■ **文書の抜粋**:
· · · · ·
By HIROKO TABUCHI
公開日:2011年1月2日
発信地:柏(日本)
(本文)
マリア・フランシスカさんは、インドネシアからの勤勉で若い看護師で、日本における高齢労働力を補充するために必要と思われる労働者のひとりだ。
しかし、フランシスカさんは26歳、日本への滞在のために戦っている。東京郊外の病院で働く彼女は、3年間の滞在期間の延長をするために、日本語で標準看護試験に合格しなければならない。その試験はとても難しく、2007年以来インドネシアとフィリピンからの看護師600人の受験者のうち、たったの3人しか合格していない。
そのため、フランシスカさんは、病院での仕事に加えて毎日8時間を日本語の勉強を費やす。彼女の辞書は数えきれないほどの辞書引きでページの隅が折れてしまっている。でも彼女は決心を固めている。彼女の初任給であるの月2,400ドルという金額は、インドネシアで稼げるお金の10倍に相当する。でももしだめだったら、同じプログラムで日本に再度戻ってくるチャンスはもうないだろう。
「私は、ここで何かできることがあると思う。」フランシスカさんは言う。取材時、彼女は仕事中で、脳卒中から回復した80歳の患者のムラマツヘイイチさんの口へご飯や野菜の食事を運んでいるところだった。「もし、試験に受かれば、日本に長く滞在したいと思うけど、簡単じゃない。」
· · · · ·
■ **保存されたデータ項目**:
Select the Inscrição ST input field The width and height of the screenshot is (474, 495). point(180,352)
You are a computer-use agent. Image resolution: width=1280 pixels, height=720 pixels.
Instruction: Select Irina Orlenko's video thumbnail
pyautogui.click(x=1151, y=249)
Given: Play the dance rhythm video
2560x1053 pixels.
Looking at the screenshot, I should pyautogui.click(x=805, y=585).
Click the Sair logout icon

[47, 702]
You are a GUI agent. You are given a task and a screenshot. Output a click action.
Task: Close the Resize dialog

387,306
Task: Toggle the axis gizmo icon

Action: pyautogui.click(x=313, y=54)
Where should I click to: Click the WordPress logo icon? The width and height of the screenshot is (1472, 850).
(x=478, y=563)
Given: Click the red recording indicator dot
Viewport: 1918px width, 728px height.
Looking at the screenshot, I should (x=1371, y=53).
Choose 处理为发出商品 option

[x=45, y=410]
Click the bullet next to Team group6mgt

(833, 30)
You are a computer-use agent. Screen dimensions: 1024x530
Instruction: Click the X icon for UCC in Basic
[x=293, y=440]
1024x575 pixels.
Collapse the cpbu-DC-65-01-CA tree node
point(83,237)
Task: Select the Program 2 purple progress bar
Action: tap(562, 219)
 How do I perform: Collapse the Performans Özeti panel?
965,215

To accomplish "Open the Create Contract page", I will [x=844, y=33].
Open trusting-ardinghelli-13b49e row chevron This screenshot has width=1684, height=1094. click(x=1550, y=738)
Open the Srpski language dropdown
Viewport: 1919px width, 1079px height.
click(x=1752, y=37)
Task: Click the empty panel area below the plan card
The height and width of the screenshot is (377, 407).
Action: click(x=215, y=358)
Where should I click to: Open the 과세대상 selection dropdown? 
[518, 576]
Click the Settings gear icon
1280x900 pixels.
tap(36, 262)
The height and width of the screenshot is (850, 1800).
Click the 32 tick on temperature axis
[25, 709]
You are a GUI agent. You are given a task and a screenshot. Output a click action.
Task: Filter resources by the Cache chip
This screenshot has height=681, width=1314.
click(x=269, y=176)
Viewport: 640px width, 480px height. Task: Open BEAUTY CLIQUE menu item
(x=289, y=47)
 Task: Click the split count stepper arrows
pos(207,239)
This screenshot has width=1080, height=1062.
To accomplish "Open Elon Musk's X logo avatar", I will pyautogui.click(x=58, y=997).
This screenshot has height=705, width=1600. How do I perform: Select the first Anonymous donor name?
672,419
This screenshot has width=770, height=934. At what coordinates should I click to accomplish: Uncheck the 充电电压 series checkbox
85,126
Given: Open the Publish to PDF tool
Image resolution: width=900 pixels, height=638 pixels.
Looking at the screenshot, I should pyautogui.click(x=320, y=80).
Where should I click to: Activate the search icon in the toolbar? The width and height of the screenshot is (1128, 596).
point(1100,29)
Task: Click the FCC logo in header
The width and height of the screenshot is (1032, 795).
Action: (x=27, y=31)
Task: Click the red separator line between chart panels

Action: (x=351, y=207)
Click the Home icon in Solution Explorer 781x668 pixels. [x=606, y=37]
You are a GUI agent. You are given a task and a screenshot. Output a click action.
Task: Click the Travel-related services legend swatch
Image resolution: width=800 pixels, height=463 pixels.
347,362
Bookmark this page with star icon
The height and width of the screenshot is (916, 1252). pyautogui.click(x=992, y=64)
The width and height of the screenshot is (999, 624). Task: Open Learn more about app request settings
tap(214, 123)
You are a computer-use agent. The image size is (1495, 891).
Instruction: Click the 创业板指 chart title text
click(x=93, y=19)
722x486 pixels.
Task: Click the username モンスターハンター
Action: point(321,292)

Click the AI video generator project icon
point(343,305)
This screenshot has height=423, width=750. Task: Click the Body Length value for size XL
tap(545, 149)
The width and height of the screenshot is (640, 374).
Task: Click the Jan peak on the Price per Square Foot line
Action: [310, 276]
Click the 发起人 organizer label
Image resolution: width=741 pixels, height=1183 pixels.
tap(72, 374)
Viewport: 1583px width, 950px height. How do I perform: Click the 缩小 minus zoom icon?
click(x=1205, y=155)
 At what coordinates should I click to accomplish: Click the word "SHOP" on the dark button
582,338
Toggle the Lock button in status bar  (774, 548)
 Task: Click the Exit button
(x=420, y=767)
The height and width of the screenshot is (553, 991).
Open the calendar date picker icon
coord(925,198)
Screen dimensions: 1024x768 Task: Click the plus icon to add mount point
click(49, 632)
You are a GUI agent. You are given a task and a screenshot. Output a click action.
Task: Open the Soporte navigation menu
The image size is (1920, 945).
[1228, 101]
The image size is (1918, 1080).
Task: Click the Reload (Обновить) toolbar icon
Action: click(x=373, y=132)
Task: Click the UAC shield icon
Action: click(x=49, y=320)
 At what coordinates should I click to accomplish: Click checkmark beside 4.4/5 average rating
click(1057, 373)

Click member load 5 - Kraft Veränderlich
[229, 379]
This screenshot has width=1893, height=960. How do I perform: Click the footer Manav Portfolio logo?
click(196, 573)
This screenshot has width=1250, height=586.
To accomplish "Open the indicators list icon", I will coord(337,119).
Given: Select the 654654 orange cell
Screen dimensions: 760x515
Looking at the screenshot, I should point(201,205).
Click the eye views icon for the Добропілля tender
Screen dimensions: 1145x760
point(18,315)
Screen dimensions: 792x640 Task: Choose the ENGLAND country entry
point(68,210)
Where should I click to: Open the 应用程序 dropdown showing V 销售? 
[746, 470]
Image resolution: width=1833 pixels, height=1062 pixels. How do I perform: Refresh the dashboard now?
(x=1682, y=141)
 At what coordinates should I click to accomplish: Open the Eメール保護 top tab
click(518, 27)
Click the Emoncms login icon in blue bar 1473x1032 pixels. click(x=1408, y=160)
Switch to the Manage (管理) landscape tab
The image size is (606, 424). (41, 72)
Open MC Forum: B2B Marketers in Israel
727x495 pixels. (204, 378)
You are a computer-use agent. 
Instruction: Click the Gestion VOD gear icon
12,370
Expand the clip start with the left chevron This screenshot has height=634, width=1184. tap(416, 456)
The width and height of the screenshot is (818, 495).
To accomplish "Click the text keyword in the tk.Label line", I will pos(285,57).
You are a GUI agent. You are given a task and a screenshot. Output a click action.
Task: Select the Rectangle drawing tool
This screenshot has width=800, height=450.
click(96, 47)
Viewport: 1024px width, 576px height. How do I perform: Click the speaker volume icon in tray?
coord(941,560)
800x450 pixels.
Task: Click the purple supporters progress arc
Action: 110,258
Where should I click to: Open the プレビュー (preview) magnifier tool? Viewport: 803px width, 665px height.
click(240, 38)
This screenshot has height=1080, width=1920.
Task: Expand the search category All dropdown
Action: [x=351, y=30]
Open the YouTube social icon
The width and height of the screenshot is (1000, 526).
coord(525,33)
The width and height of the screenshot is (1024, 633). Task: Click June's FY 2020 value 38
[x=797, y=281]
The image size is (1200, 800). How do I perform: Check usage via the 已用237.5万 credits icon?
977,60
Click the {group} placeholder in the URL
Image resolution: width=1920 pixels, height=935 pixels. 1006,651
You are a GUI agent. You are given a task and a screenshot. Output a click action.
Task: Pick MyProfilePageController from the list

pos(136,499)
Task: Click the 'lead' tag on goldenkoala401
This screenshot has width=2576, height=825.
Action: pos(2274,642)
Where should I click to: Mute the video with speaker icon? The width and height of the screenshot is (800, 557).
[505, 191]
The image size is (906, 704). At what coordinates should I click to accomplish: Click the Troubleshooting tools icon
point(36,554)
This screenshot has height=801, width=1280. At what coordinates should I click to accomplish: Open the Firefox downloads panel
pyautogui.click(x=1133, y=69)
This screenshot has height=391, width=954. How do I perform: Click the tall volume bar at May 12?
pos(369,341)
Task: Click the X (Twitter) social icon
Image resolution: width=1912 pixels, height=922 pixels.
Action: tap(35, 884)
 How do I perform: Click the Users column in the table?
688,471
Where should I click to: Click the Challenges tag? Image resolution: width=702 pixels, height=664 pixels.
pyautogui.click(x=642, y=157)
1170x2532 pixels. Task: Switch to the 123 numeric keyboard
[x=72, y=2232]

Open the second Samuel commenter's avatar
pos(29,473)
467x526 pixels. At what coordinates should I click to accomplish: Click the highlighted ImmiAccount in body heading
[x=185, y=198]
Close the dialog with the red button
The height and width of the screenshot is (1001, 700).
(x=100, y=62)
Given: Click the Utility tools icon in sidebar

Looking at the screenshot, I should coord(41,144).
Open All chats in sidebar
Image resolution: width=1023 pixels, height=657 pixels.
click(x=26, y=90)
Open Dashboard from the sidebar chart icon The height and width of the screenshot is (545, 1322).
· · · · ·
■ **課題一覧**:
(1) 記事について、次の問いに答えよ。
(a) フランシスカさんは何歳か。
(b) 2007年以来、標準看護試験の受験者600人のうち何人が合格したか。
(c) ムラマツヘイイチさんは何歳で、何から回復した患者か。
(2) 記事によると、フランシスカさんが日本語の標準看護試験に合格しなければならないのはなぜか。1～3文で説明せよ。
(3) 記事の「マリア・フランシスカさんは、」から「るチャンスはもうないだろう。」までを、一字も変えずに書き出してください。

■ **解答一覧**:
(1)
(a) 26歳
(b) 3人
(c) 80歳で、脳卒中から回復した患者

(2) 3年間の滞在期間を延長するためである。

(3)
マリア・フランシスカさんは、インドネシアからの勤勉で若い看護師で、日本における高齢労働力を補充するために必要と思われる労働者のひとりだ。
しかし、フランシスカさんは26歳、日本への滞在のために戦っている。東京郊外の病院で働く彼女は、3年間の滞在期間の延長をするために、日本語で標準看護試験に合格しなければならない。その試験はとても難しく、2007年以来インドネシアとフィリピンからの看護師600人の受験者のうち、たったの3人しか合格していない。
そのため、フランシスカさんは、病院での仕事に加えて毎日8時間を日本語の勉強を費やす。彼女の辞書は数えきれないほどの辞書引きでページの隅が折れてしまっている。でも彼女は決心を固めている。彼女の初任給であるの月2,400ドルという金額は、インドネシアで稼げるお金の10倍に相当する。でももしだめだったら、同じプログラムで日本に再度戻ってくるチャンスはもうないだろう。